Oosthoek Encyclopedie

Oosthoek's Uitgevers Mij. N.V (1916-1925)

Gepubliceerd op 27-08-2021

Derde orde

betekenis & definitie

in de Rooms-Katholieke Kerk een vereniging van personen die in de wereld leven volgens de geest van een bepaalde kloosterorde, met een aangepaste regel. Uit de broederschappen die in de 12e eeuw ontstonden uit de armoedebeweging, formeerde paus Innocentius III in 1201 een driedelige orde: monniken en nonnen, religieuze lekebroeders en -zusters en een derde orde als broederschap, wier leden in de wereld bleven leven en een aangepaste kloosterregel volgden.

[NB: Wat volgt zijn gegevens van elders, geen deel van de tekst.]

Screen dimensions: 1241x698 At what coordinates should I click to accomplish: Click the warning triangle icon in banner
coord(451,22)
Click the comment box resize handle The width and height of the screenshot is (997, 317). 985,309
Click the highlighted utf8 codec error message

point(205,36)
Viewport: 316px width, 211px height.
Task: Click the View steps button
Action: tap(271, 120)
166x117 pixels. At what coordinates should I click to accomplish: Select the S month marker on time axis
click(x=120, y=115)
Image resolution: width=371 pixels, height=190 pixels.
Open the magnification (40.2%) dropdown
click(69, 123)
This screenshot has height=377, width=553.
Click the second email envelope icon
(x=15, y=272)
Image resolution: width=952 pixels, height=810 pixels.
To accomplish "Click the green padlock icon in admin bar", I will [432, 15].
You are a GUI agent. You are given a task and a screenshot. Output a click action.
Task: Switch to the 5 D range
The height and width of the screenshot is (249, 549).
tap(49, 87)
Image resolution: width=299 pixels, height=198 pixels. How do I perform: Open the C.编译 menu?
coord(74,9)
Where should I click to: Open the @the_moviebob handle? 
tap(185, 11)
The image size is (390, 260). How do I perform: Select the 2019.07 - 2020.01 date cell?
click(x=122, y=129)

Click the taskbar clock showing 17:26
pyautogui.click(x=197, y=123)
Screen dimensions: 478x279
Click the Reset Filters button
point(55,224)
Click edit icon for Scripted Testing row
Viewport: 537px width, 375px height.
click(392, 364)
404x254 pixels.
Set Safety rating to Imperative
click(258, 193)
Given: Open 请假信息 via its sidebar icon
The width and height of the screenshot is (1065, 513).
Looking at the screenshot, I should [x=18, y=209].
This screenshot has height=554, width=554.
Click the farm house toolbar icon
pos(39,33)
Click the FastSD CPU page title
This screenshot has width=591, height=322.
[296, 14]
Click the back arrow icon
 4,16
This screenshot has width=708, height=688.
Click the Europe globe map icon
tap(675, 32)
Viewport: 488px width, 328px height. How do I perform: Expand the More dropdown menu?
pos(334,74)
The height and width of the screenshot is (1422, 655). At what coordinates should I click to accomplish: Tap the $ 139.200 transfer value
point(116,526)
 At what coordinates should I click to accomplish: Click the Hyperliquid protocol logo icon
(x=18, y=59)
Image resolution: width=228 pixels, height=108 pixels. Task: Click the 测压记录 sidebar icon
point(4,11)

In 1221 gaf kardinaal Hugolinus een levensregel aan leken die wilden leven volgens de franciscaanse geest; deze werd in 1289 pauselijk goedgekeurd en in 1883 aangepast. De derde orde van Dominicus ontving in 1285 een regel, welke in 1405 werd goedgekeurd door de paus. Derde ordes bestaan verder o.a. bij augustijnen, karmelieten, servieten. De leden van een derde orde worden derde-ordelingen of tertiarissen genoemd. Hun spiritualiteit bestaat in een streven naar zelfheiliging overeenkomstig de eigen geest van de orde bij wie men zich heeft aangesloten.

LITT. F.van den Borne, Die Anfange des franziskanischen dritten Ordens (1925); S.Palmen, De derde orde en het kerkelijk recht (1930); J.de Longy, A l’ombre des grands ordres (1937); M.

Beek, Die dreifache Familie des hl. Dominikus (1948).